Tuesday, September 20, 2011

Somebody Wants But So

One easy way to break down a fictional text is to use the "Somebody Wants But So" approach.   It's less complicated and time consuming than a plot diagram.  

Readers can reduce a story to a character's goals, the plot's complications and the problem's solution.   Even with a simple task, it's a good idea to model the approach using a children's book.  

Scaredy Squirrel at the Beach

Scaredy Squirrel at the Beach works well.  

Spoiler Alert:

Scaredy Squirrel wants to create a private beach, but he'll need to visit a real beach and face his fears to get a seashell.   So he hatches a plan to address all of his worries (sea monsters, pirates, falling coconuts) and get a shell.   He even accidentally enjoys himself when his careful preparations go awry.  

Scaredy Squirrel likes to be in control of his environment and pre-plan for any potential worst case scenario.   Sound like anyone you know? Ahem.   That would be me.

[Which brings me to my next point.   When I was allowed back into the library after the tornado hit, I started hoarding a few books on behalf of my colleagues and our students.   Some of my all-time favorites went into bright orange tubs while the rest of the library was packed into cardboard boxes.   I wanted to know where Captain Underpants, Harold & George and Babymouse were at all times.   They went with me to "night school" last year, to my shed for the summer and to our new campus for the fall.]

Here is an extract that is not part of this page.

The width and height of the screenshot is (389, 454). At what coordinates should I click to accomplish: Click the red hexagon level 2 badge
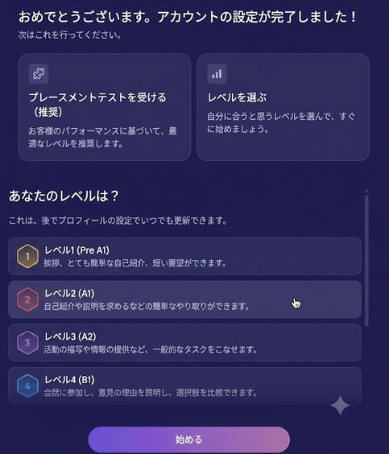coord(27,299)
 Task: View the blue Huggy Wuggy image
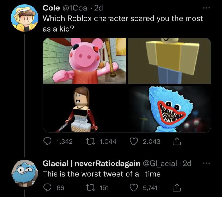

Babymouse #1: Queen of the World!

Since we've finished novel studies in class, I thought we'd relax with our heroes today.   Each child read one of the books and summarized the text using Somebody Wants But So.   For most 8th graders, the books can be finished in a blocked class.   If students read at a slower pace, the Babymouse series is shorter than the Underpants.  

To an 8th grader, children's books are non-threatening and provide a platform for teaching new concepts.   Graphic novels often contain humor and plots that speak to the teenage experience.   Babymouse's locker troubles, bad whisker days and mean girl encounters are familiar to 8th graders.   As for Harold and George-- well-- they ARE a little immature sometimes for 8th graders, but I can't help but love their shenanigans, and my students are kind enough to indulge me.

While the majority of our library is still in cardboard boxes, it was nice to look out across the classroom and see everyone relaxed and engaged in a book.   And that makes the Scaredy Squirrel inside me relax too.